AIM OF THE TASK: Using the data below, output the first line and every line after it up to and including the line containing "Click the Format", exactly as written and with nothing added.

Stored data entries:
<<<<

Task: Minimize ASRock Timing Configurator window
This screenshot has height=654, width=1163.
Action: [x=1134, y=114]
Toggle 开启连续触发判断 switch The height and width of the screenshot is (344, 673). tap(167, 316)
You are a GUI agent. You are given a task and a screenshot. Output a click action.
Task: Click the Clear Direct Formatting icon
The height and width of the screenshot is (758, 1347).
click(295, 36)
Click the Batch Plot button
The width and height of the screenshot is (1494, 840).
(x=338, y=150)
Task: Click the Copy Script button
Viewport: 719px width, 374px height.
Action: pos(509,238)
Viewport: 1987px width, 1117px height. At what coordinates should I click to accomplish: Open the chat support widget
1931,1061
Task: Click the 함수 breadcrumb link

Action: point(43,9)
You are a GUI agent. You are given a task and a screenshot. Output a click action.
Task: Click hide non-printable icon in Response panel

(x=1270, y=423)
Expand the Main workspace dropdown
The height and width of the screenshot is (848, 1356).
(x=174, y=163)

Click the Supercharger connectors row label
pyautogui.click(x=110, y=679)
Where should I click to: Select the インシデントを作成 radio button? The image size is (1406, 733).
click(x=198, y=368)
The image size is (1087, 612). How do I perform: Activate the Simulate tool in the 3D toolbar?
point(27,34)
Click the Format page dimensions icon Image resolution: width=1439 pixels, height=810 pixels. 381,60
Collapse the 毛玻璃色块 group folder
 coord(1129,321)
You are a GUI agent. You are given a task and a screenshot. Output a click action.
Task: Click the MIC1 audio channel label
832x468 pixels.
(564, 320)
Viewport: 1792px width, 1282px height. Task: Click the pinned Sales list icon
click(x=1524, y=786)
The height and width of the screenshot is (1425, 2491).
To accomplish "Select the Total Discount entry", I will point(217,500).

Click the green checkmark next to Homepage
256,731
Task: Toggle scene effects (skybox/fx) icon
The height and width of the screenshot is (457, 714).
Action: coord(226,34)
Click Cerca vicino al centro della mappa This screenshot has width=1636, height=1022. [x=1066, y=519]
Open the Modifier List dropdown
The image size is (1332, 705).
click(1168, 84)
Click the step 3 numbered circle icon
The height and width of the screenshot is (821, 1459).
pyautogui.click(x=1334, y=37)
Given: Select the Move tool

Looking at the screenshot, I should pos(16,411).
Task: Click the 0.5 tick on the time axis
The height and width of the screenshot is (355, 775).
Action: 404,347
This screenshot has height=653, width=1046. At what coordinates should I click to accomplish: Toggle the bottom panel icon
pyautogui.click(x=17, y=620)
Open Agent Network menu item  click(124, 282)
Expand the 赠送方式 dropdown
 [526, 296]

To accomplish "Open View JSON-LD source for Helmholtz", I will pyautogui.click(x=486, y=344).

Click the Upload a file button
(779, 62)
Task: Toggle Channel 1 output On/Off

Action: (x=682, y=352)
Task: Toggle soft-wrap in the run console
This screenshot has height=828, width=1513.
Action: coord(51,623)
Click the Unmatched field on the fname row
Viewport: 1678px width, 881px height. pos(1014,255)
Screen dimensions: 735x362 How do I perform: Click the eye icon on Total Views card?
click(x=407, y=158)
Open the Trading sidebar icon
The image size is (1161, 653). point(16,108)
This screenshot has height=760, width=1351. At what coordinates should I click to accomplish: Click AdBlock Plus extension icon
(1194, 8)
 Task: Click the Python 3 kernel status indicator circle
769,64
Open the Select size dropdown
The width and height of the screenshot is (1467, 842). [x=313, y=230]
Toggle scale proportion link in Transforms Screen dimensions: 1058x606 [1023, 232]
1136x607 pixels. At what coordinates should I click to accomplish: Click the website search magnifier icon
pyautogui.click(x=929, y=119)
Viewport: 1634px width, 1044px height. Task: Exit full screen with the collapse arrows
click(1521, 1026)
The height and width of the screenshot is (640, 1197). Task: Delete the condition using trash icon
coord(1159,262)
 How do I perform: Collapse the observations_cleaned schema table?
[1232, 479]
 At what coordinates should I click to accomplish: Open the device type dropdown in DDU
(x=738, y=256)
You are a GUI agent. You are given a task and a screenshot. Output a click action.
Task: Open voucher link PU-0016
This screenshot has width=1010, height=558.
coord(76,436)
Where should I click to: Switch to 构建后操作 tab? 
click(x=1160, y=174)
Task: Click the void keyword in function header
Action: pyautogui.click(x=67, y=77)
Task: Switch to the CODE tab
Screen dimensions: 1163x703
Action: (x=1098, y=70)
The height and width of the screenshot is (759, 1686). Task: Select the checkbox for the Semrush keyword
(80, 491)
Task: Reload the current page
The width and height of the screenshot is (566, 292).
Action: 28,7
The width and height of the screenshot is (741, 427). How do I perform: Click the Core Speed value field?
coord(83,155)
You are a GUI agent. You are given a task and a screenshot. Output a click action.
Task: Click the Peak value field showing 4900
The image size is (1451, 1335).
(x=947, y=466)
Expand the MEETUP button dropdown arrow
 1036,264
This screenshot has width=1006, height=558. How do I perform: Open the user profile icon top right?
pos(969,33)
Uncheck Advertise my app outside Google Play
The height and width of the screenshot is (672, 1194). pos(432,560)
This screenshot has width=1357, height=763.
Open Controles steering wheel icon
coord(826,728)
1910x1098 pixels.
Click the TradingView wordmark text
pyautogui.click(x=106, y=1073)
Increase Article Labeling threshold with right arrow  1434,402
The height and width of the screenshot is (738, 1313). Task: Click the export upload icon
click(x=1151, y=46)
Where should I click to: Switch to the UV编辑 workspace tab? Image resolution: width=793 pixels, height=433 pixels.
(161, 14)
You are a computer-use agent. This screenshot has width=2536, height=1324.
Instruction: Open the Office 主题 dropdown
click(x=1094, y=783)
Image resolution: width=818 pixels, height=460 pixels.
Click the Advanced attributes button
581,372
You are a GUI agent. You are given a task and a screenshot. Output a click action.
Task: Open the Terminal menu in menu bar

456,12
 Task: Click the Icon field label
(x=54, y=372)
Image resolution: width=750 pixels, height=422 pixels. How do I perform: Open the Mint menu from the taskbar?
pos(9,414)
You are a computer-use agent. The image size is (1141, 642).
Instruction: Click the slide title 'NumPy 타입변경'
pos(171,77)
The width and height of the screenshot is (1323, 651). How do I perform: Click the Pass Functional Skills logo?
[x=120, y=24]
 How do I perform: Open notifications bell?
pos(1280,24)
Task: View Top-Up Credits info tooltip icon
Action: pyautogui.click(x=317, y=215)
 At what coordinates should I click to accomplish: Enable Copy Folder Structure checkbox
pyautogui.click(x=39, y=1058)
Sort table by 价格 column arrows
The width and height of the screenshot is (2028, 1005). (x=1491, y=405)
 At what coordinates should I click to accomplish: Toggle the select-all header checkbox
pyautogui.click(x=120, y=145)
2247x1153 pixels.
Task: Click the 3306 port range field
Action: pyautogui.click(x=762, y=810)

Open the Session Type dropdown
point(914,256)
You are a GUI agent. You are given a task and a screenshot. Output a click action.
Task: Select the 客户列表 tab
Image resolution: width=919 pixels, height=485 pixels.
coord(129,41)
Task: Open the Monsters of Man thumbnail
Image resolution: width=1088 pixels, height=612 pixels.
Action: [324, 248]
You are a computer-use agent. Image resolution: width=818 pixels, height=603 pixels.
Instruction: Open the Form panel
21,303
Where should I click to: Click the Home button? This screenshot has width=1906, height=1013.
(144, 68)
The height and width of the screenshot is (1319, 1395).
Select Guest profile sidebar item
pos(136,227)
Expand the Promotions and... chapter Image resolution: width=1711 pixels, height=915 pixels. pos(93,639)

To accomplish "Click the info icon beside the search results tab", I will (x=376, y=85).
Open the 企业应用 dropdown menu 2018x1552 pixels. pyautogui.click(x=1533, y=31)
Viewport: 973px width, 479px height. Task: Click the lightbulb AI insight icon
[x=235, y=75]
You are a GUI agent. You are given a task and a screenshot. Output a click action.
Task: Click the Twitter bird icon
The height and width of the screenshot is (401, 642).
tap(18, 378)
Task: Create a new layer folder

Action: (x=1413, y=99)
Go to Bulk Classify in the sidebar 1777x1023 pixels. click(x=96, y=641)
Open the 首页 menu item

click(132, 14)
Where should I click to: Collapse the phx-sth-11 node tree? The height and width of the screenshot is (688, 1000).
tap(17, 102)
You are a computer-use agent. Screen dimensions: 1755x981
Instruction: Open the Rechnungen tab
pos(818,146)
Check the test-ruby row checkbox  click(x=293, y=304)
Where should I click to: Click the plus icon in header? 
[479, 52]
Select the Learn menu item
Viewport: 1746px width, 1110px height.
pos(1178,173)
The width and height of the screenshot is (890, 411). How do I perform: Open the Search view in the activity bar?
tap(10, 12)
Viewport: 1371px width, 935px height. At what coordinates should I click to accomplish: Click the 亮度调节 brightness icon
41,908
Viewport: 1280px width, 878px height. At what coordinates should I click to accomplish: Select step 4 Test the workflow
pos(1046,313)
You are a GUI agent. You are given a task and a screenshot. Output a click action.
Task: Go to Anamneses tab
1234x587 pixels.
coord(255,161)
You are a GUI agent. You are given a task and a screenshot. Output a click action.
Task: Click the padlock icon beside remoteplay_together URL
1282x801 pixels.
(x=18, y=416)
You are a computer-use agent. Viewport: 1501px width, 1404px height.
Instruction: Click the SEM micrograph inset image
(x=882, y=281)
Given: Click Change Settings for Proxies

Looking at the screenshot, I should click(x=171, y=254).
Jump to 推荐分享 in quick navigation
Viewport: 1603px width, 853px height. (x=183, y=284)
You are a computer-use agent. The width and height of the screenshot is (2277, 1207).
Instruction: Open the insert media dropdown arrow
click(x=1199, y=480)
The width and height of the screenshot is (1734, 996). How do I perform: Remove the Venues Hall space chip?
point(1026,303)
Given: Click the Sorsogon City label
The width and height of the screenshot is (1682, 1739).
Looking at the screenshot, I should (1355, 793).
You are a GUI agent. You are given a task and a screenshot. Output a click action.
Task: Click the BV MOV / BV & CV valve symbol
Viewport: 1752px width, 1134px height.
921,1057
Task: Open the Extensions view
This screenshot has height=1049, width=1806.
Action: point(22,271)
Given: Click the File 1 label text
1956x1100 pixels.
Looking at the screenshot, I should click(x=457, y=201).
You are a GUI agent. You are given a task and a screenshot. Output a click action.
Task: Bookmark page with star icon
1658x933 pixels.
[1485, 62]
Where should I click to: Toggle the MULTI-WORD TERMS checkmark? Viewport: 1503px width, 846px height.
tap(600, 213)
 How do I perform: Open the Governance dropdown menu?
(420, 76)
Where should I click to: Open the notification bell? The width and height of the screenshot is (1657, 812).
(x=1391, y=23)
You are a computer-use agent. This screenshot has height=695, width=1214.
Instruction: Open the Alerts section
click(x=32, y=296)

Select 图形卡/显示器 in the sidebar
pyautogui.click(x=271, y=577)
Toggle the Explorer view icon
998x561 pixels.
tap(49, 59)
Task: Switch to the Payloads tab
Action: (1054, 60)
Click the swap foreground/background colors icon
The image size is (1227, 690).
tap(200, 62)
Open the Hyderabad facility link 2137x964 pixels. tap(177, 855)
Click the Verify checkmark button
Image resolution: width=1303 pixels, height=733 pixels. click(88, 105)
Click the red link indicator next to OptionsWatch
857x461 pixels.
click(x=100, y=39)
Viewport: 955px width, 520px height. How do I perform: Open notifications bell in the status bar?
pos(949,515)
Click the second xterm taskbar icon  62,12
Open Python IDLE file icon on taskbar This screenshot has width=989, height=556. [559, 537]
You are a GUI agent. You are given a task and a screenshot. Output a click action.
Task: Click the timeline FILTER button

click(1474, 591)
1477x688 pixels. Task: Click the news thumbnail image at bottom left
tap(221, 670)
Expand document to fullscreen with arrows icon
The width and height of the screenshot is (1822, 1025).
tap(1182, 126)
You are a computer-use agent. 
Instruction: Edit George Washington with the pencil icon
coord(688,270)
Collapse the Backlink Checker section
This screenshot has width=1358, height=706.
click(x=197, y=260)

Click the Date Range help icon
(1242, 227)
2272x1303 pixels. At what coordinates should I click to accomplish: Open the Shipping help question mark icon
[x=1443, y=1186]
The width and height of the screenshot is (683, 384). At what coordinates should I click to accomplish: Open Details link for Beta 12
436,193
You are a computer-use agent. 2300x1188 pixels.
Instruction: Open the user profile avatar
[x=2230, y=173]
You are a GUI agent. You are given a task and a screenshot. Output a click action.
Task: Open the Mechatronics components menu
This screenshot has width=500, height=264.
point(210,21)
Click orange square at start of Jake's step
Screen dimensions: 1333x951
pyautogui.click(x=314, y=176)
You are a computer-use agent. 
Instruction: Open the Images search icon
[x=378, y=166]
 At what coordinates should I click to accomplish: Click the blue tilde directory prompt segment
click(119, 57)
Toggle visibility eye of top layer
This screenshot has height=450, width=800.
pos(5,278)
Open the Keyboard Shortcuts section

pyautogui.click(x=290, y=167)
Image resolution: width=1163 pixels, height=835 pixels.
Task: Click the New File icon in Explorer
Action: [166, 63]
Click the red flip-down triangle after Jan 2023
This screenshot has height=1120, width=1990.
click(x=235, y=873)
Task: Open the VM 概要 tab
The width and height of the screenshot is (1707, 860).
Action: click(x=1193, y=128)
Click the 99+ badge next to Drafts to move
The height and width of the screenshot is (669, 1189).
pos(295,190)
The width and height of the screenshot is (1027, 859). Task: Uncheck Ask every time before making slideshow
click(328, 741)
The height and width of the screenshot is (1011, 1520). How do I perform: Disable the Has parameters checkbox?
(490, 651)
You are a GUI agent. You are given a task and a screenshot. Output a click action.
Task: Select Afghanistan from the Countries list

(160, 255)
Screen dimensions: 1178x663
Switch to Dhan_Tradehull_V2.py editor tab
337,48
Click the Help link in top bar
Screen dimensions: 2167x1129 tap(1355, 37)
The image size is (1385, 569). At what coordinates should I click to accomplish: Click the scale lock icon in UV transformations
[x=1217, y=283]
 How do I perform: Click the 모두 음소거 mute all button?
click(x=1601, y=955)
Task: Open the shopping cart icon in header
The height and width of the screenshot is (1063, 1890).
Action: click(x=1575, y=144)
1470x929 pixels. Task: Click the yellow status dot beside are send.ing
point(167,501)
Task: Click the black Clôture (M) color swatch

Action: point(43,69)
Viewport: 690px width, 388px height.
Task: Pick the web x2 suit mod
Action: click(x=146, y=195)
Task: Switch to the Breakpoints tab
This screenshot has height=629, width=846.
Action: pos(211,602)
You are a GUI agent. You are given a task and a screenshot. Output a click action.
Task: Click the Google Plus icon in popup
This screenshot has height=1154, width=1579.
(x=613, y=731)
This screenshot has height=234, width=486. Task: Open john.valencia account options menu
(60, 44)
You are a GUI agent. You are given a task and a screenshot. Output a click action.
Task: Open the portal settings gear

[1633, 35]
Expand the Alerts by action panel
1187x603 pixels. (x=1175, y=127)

>>>>

EXERCISE SOLUTION:
Task: Minimize ASRock Timing Configurator window
This screenshot has height=654, width=1163.
Action: [x=1134, y=114]
Toggle 开启连续触发判断 switch The height and width of the screenshot is (344, 673). tap(167, 316)
You are a GUI agent. You are given a task and a screenshot. Output a click action.
Task: Click the Clear Direct Formatting icon
The height and width of the screenshot is (758, 1347).
click(295, 36)
Click the Batch Plot button
The width and height of the screenshot is (1494, 840).
(x=338, y=150)
Task: Click the Copy Script button
Viewport: 719px width, 374px height.
Action: pos(509,238)
Viewport: 1987px width, 1117px height. At what coordinates should I click to accomplish: Open the chat support widget
1931,1061
Task: Click the 함수 breadcrumb link

Action: point(43,9)
You are a GUI agent. You are given a task and a screenshot. Output a click action.
Task: Click hide non-printable icon in Response panel

(x=1270, y=423)
Expand the Main workspace dropdown
The height and width of the screenshot is (848, 1356).
(x=174, y=163)

Click the Supercharger connectors row label
pyautogui.click(x=110, y=679)
Where should I click to: Select the インシデントを作成 radio button? The image size is (1406, 733).
click(x=198, y=368)
The image size is (1087, 612). How do I perform: Activate the Simulate tool in the 3D toolbar?
point(27,34)
Click the Format page dimensions icon Image resolution: width=1439 pixels, height=810 pixels. 381,60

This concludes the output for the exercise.